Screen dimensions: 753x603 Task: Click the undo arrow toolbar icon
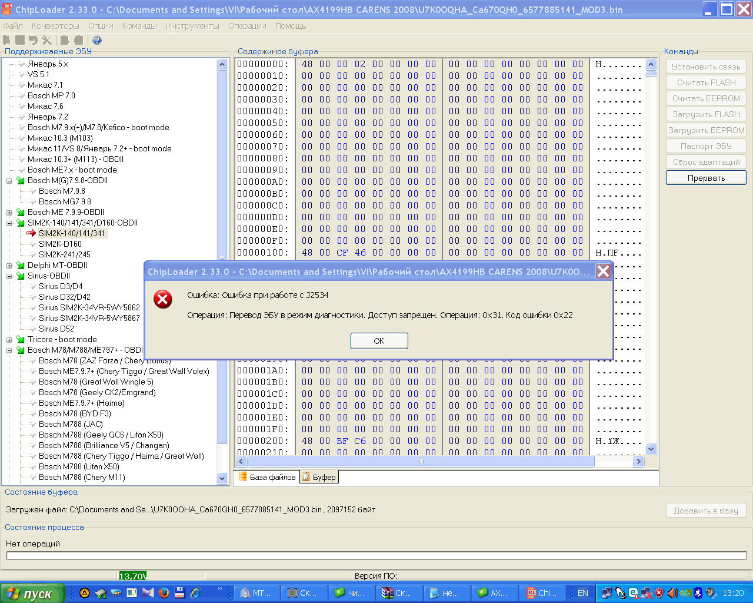tap(33, 40)
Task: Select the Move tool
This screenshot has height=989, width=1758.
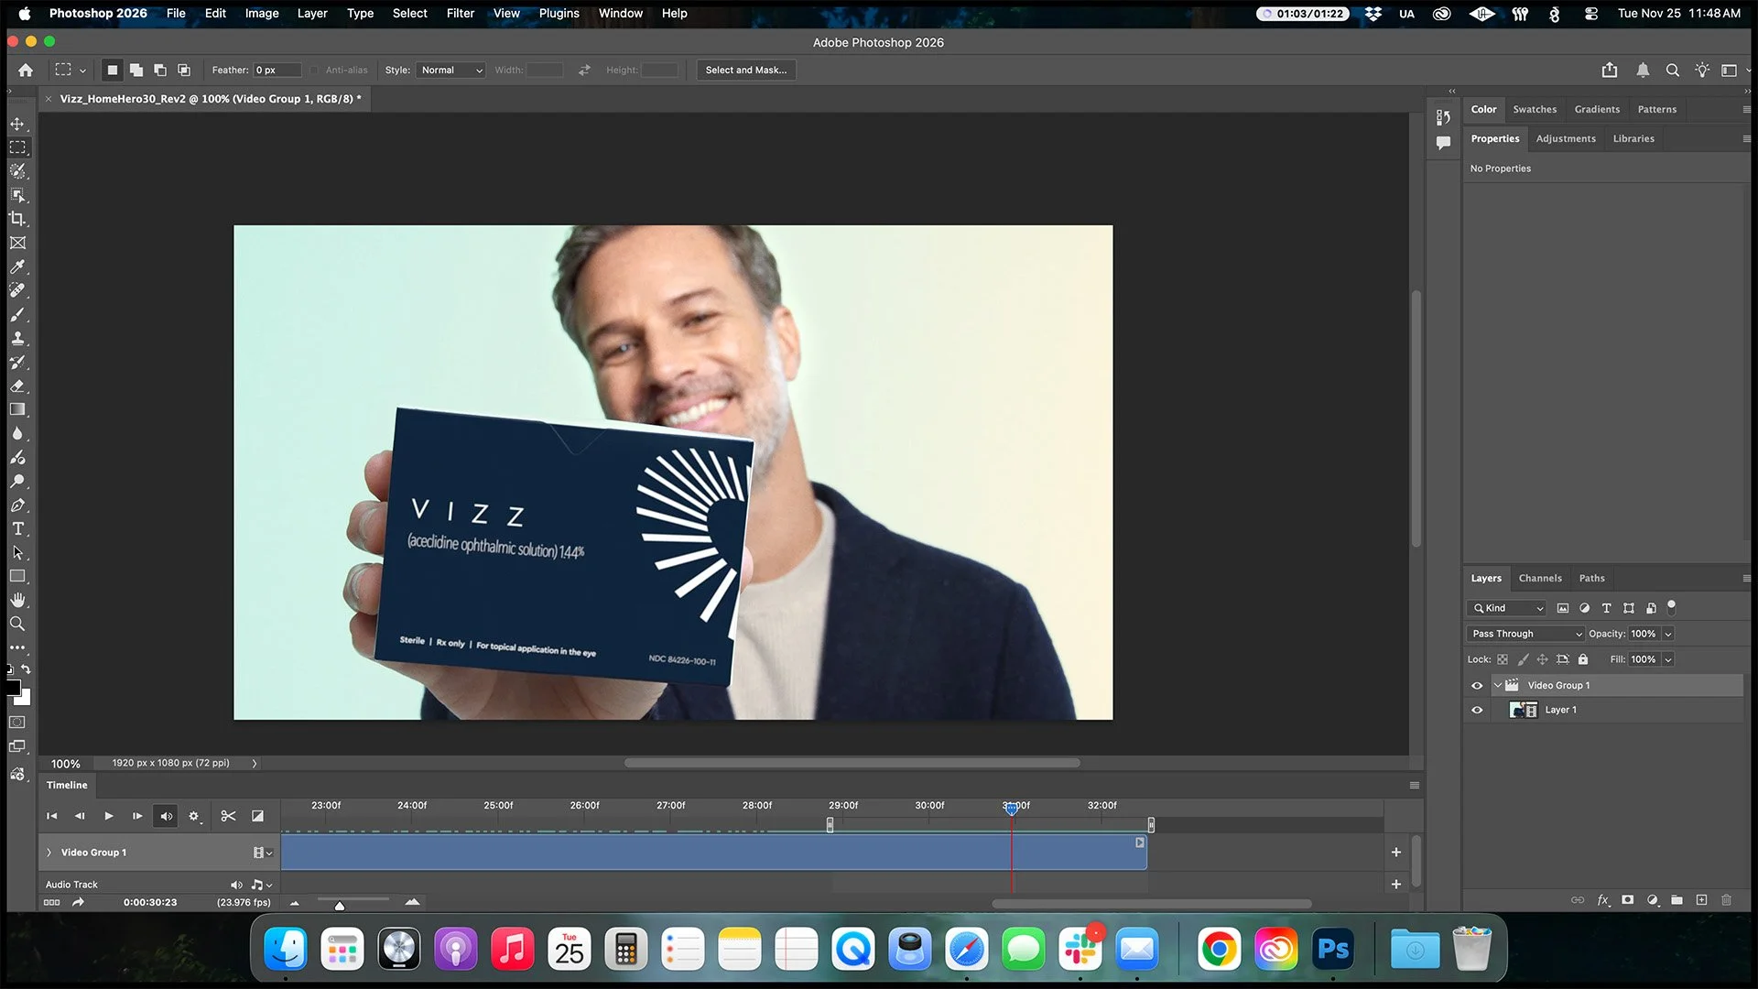Action: click(x=18, y=123)
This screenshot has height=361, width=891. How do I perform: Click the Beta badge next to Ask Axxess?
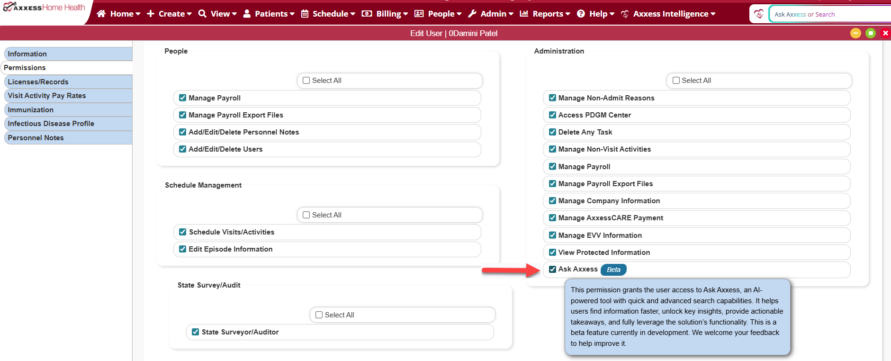coord(613,270)
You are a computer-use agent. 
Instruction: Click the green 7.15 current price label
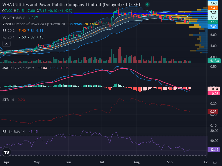coord(213,22)
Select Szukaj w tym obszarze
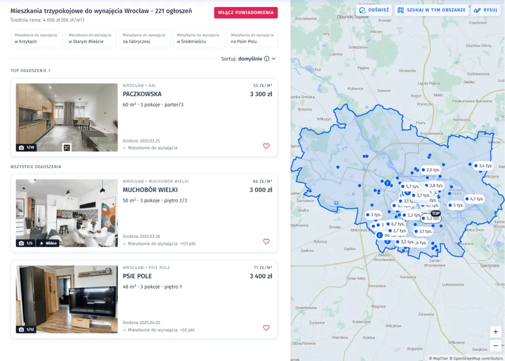505x361 pixels. 432,10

--- --- ---

Bisakah Anda mengetik ulang seluruh catatan di atas baris demi baris tanpa mengubah apa pun, tetapi tanpa menyertakan gambarnya?

#### Jawaban Latihan:
Screen dimensions: 753x603 Task: Click the undo arrow toolbar icon
tap(33, 40)
Task: Select the Move tool
This screenshot has height=989, width=1758.
Action: click(x=18, y=123)
This screenshot has height=361, width=891. How do I perform: Click the Beta badge next to Ask Axxess?
coord(613,270)
You are a computer-use agent. 
Instruction: Click the green 7.15 current price label
coord(213,22)
Select Szukaj w tym obszarze
505x361 pixels. 432,10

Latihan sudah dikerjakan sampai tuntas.